--- start Source ---
As Summers stayed on to ensure passage of deregulatory laws that enabled enormous banking greed, Rubin was rewarded with a $15 million-a-year executive position at Citigroup, a job that only got more lucrative as the bank went from one disaster, beginning with its involvement with Enron in which Rubin played an active role, to its huge role in the mortgage debacle. It is widely acknowledged that Citigroup fell victim to a merger mania, which Rubin and Summers made legal during their tenure at Treasury.
Yet despite that dismal record of dismantling sound regulation, Summers has been picked by Obama to be the top White House economic adviser and another Rubin disciple, Timothy Geithner, is the new Treasury secretary. Geithner, thanks in part to the strong recommendation of Rubin, had been appointed chairman of the New York Federal Reserve Bank after working for Rubin and Summers during the Clinton years. Once at the New York Fed, he was the main government official charged with regulating Citigroup, a task at which he obviously failed. Yet over the weekend, it was Geithner who hammered out the Citigroup bailout deal with Treasury Secretary Henry Paulson and a very actively involved Rubin.
As The Washington Post reported, Paulson had indicated last week that no further bailouts were planned before the new administration took office until “Rubin, an old colleague from Goldman Sachs, told Paulson in phone calls that the government had to act.” Rubin conceded in an interview with the Post that he had played a key role in the politics of the bailout.
--- end Source ---
--- start Excerpted records ---
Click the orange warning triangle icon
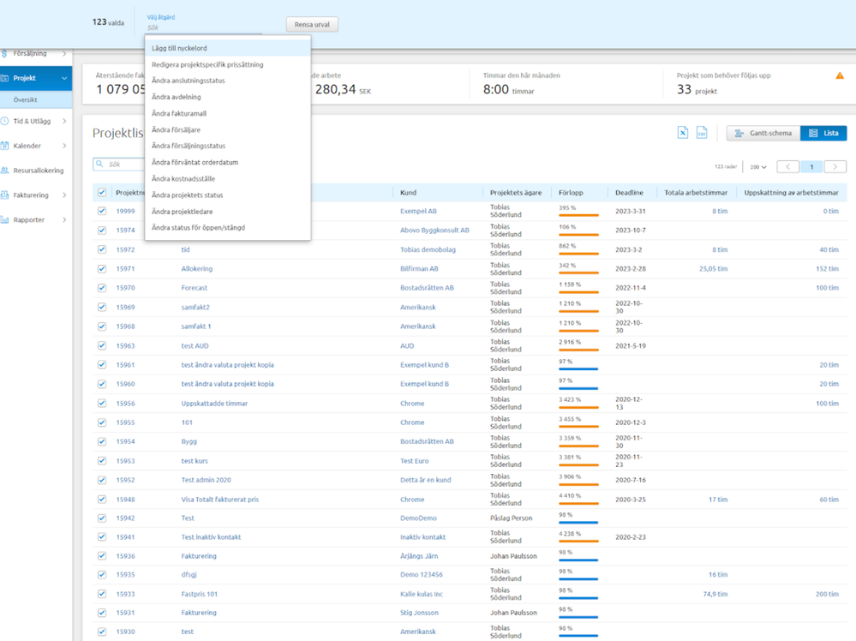The height and width of the screenshot is (641, 856). pos(839,76)
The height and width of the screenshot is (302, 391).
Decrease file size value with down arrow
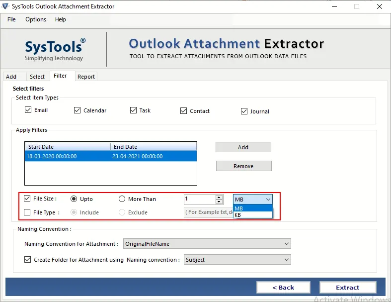coord(219,201)
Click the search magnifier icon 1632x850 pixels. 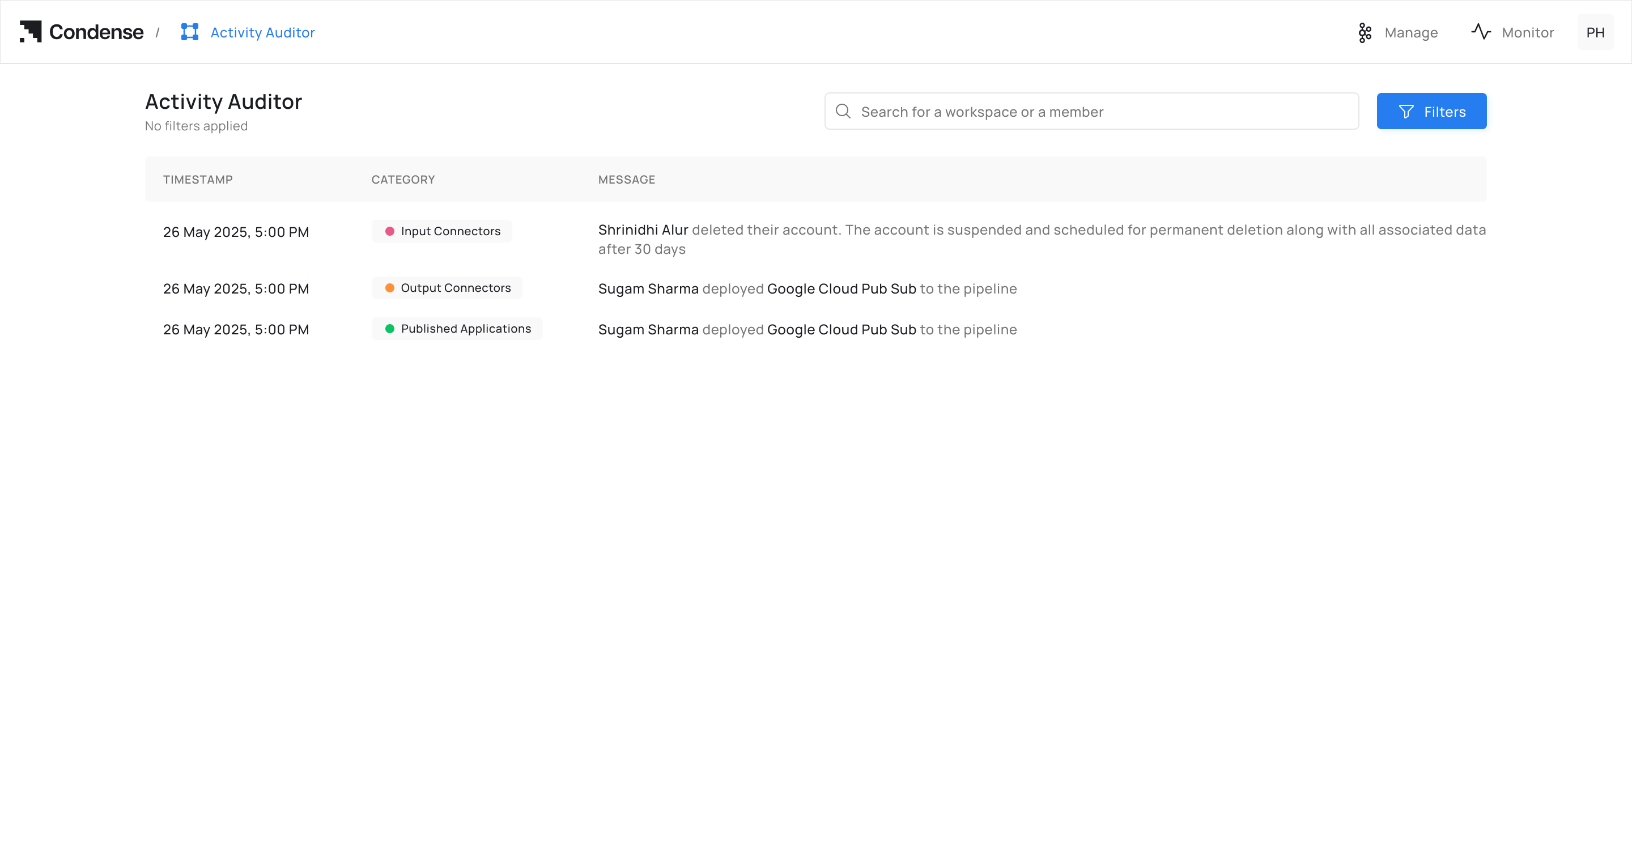(843, 111)
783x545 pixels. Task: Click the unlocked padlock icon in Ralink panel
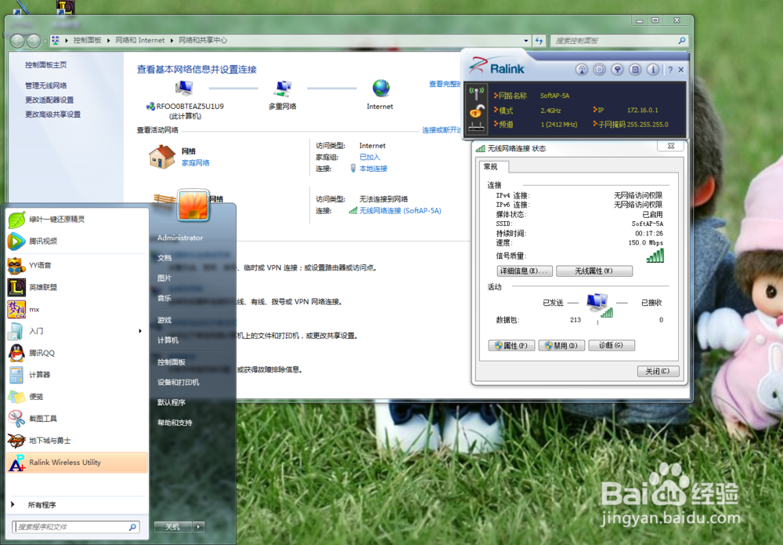tap(475, 111)
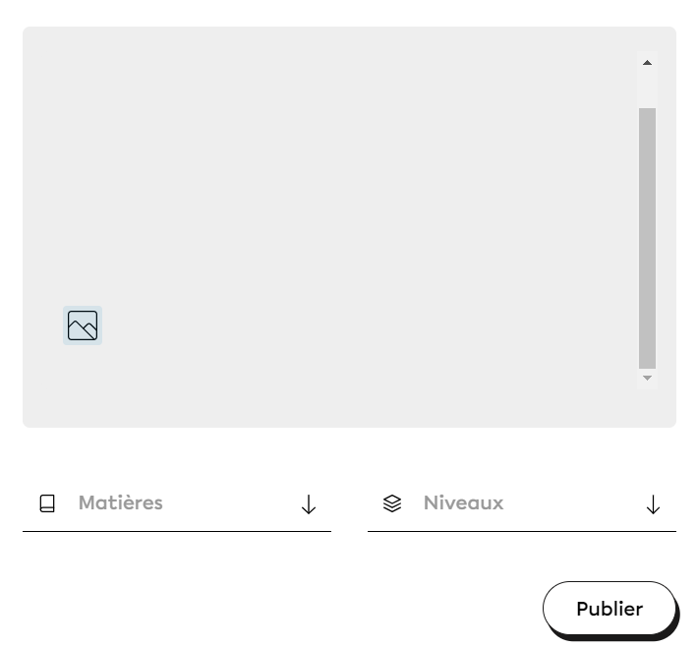697x648 pixels.
Task: Click the stacked layers icon beside Niveaux
Action: [392, 503]
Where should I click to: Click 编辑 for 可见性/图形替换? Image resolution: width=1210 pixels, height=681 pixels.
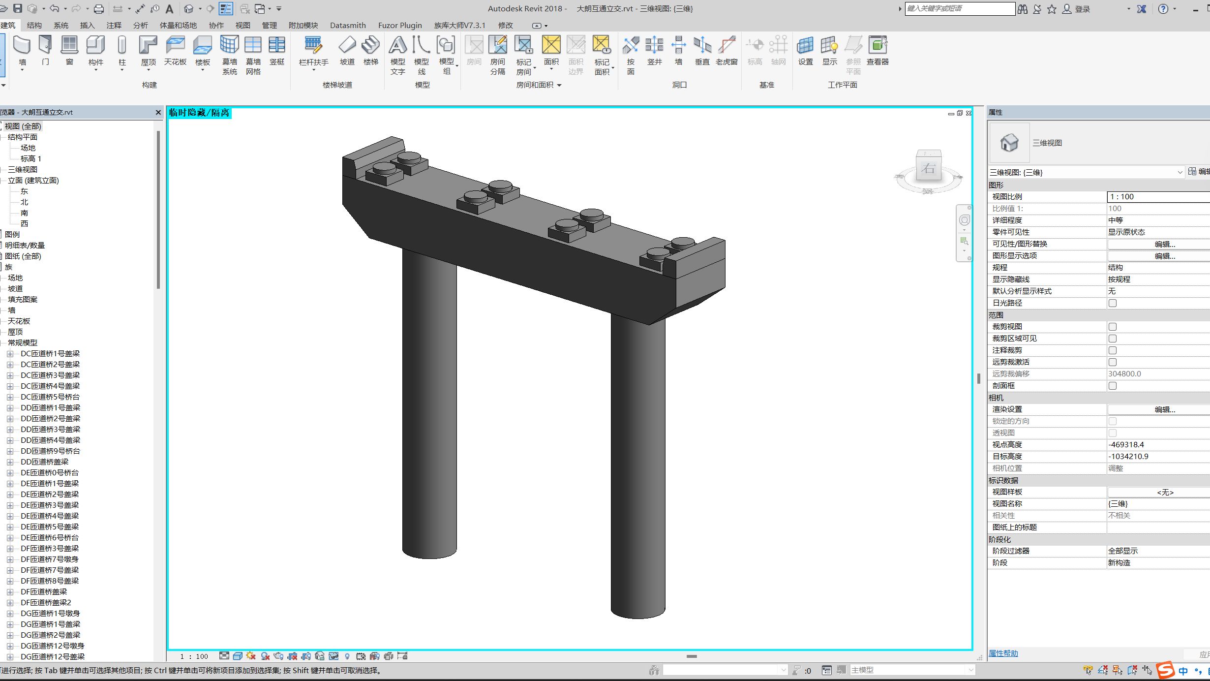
--- end Excerpted records ---
**Set task A**.
Answer these questions using the text on the Citigroup bailout, one answer per line:
(i) How much a year did Rubin's executive position at Citigroup pay?
(ii) Whose strong recommendation helped Geithner become chairman of the New York Federal Reserve Bank?
(iii) Which newspaper reported that Rubin told Paulson in phone calls that the government had to act?
**Set task B**. Go on with the text about the Citigroup bailout, picking up right after its last sentence.

**Result A**.
(i) $15 million a year
(ii) Rubin's
(iii) The Washington Post

**Result B**.
This outrageous conflict of interest in which Rubin gets to exploit his ties to both the outgoing and incoming administrations was best described by Washington Post writer Steven Pearlstein: “The ultimate irony, of course, is that just as Rubin and Co. at Citi were being bailed out by the Bush administration, President-elect Barack Obama was getting set to announce a new economic team drawn almost entirely from Rubin acolytes.”
As opposed to the far tougher deal negotiated on the bailout of AIG, the arrangement with Citigroup leaves the executives, including Rubin, who brought Citigroup to the brink of ruin, still in charge. Nor is there any guarantee of the value of the mortgage bundles that taxpayers will be guaranteeing. That is because, as candidate Obama clearly stated in his major economics address back in March, the deregulation pushed though during the Clinton years ended transparency in banking.
Why then has he appointed the very people responsible for this disaster to now make it all better? Why not ask him? Heck, yes, it is time for the many of us who responded to his e-mails during the campaign to now challenge our e-mail buddy as to why he suddenly acts as if the interests of Wall Street and Main Street are one and the same.